Politica

Propaganda: PSD puxa ao centro e tenta descolar da folha de Excel

“A vida não cabe numa folha de cálculo” é uma frase que parece passada a papel químico de um discurso de um partido de esquerda sobre os anos de governação de Passos e Portas. Mas está num tempo de antena do PSD que irá para o ar esta sexta-feira na RTP1.

O mote do vídeo é explicar o que é “ser social-democrata no séc. XXI” e o discurso é todo feito para evitar a colagem do PSD à direita. “Criou-se a ideia de que a austeridade é de direita e isso é errado”, comenta ao SOL um deputado do PSD, enquanto outra deputada defende que “em Portugal não há partidos de direita”. É o início de uma viragem que os sociais-democratas perceberam ter de começar a fazer.

Enquanto o PS faz acordos à esquerda, os sociais-democratas fazem tudo para chegar ao eleitorado do centro onde, acreditam, estar a chave para uma maioria absoluta numas próximas legislativas que querem que aconteçam quanto antes.

No tempo de antena, o partido recua até à sua fundação para lembrar o que foi ser social-democrata nos anos 70 quando foi preciso “iniciar reformas” e o que foi sê-lo nos anos 80 e 90 quando as prioridades eram “libertar a economia da tutela do Estado”, reforçar a “liberdade de imprensa” e dar prioridade à Europa.

Mas o grande objetivo é chegar aos anos 2000, quando o vídeo recorda o “longo caminho para devolver a esperança aos portugueses” e “a coragem para tomar as medidas necessárias para tirar Portugal da bancarrota”, tudo isto, sendo “fiel à matriz inicial” do PSD que se define como “personalista, humanista e reformista”.

A ênfase fica quase toda na “justiça social” e num programa que defende “o Estado que país possa financiar e não o Estado utópico”, um “Estado que nos deixe o futuro, não a fatura”.

 

Independentemente “do sexo, da sexualidade, religião ou raça”

Com a tónica do discurso posta na liberdade individual e no mérito, o PSD destaca a importância da igualdade de oportunidades para todos, independentemente “do sexo, da sexualidade, religião ou raça”. Um discurso que é mais comum à esquerda e que ganha importância numa altura em que o PS se apresenta com um dos Governos mais inclusivos de sempre.

O tom do vídeo reforça uma ideia que a moção de rejeição ao programa do Governo de Costa introduziu, na qual o PSD e o CDS se apresentam como “os partidos moderados do sistema político nacional” que se opõem “a este processo de radicalização em curso que está a tornar Portugal refém das agendas ideológicas sectárias desfasadas da realidade”.

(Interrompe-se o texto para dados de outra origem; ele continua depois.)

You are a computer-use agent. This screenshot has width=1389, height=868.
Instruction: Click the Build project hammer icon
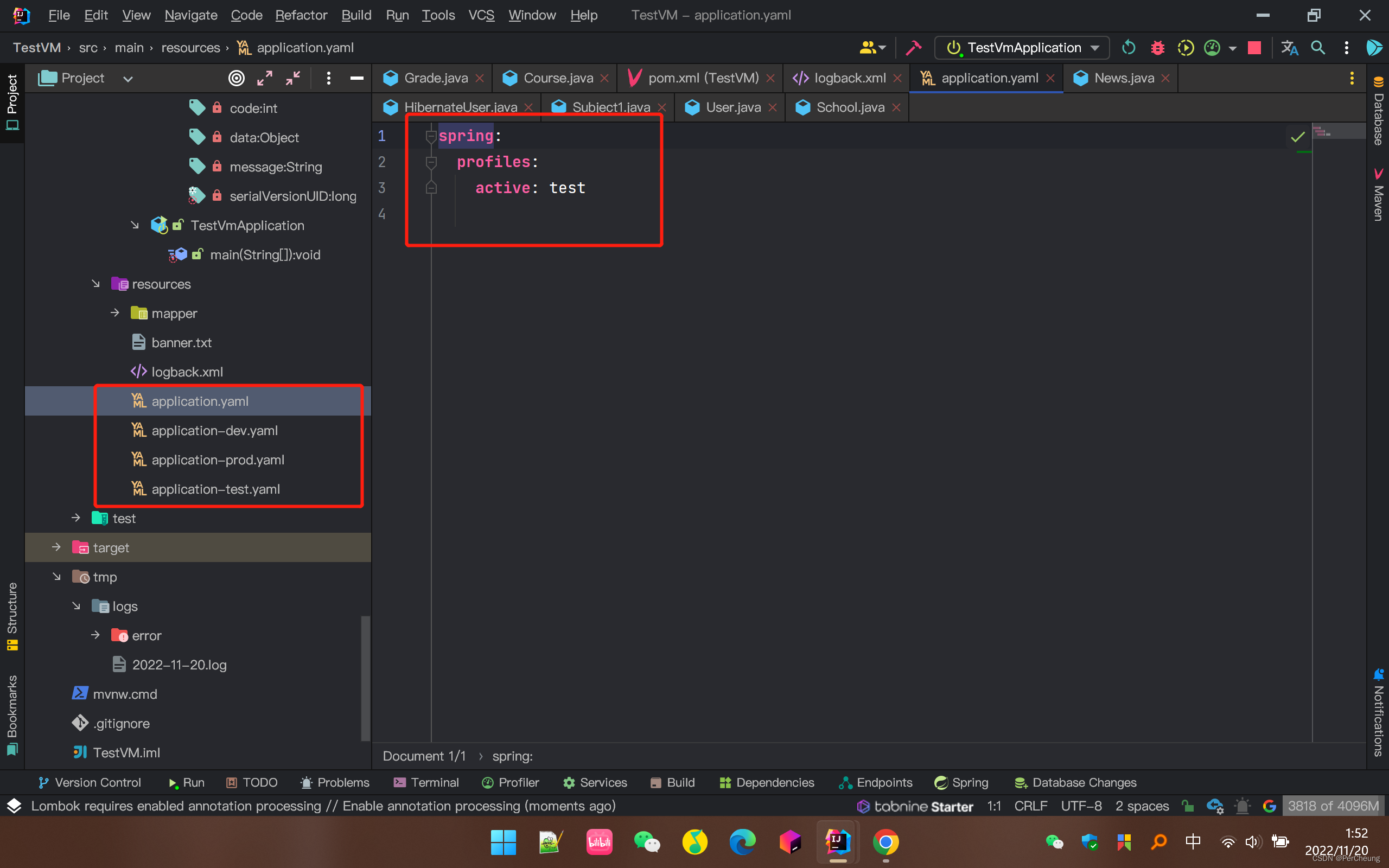[x=913, y=48]
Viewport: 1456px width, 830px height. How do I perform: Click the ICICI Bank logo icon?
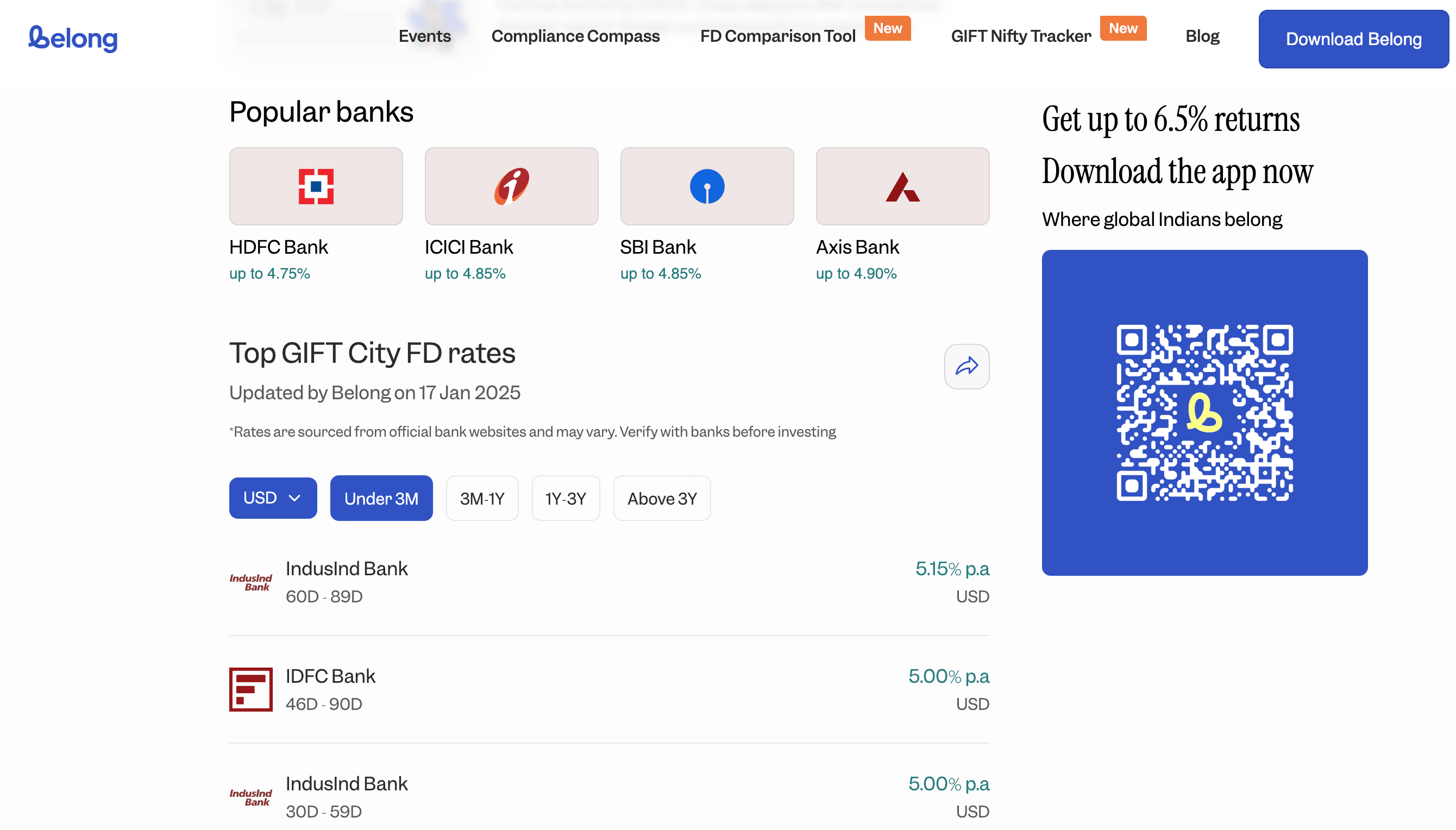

A estratégia de voltar a colocar o PSD no centro do espetro político tem, de resto, vindo a ser defendida por vários sociais-democratas. Depois de, no rescaldo das legislativas, o tom ter subido ao ponto de Passos Coelho chamar “reviralho” à esquerda, no PSD foram várias as vozes que aconselharam mais moderação.

 

‘Barões’ já tinham aconselhado Passos a mudar discurso

Um dos primeiros a defender publicamente a necessidade de evitar a colagem à direita foi Nuno Morais Sarmento, numa entrevista à RTP3, numa altura em que o debate se fazia já nos bastidores do partido, com alguns sociais-democratas a duvidar de uma oposição feita quase exclusivamente no argumento da ilegitimidade política do Governo PS.

Marques Mendes foi outro dos que defenderam esta estratégia. No último sábado, o comentador da SIC disse mesmo que o Congresso do partido marcado para Abril poderia mesmo servir para reformular o programa político do PSD e aproximá-lo do centro.

Ontem, foi a vez de Manuela Ferreira Leite criticar a forma como até agora Passos Coelho tem dirigido a oposição a António Costa. “Fez-se a discussão do programa do governo (…) e ninguém percebeu porque é que não houve um consenso entre a coligação e o PS”, disse Ferreira Leite, na TVI24, que entende que PSD e CDS se acantonaram numa posição que não lhes permitiu negociar, depois de terem insistido “na ideia de que aquilo que era proposto pela coligação era caminho único”. Algo que, em sua opinião, “não se pode fazer em democracia”.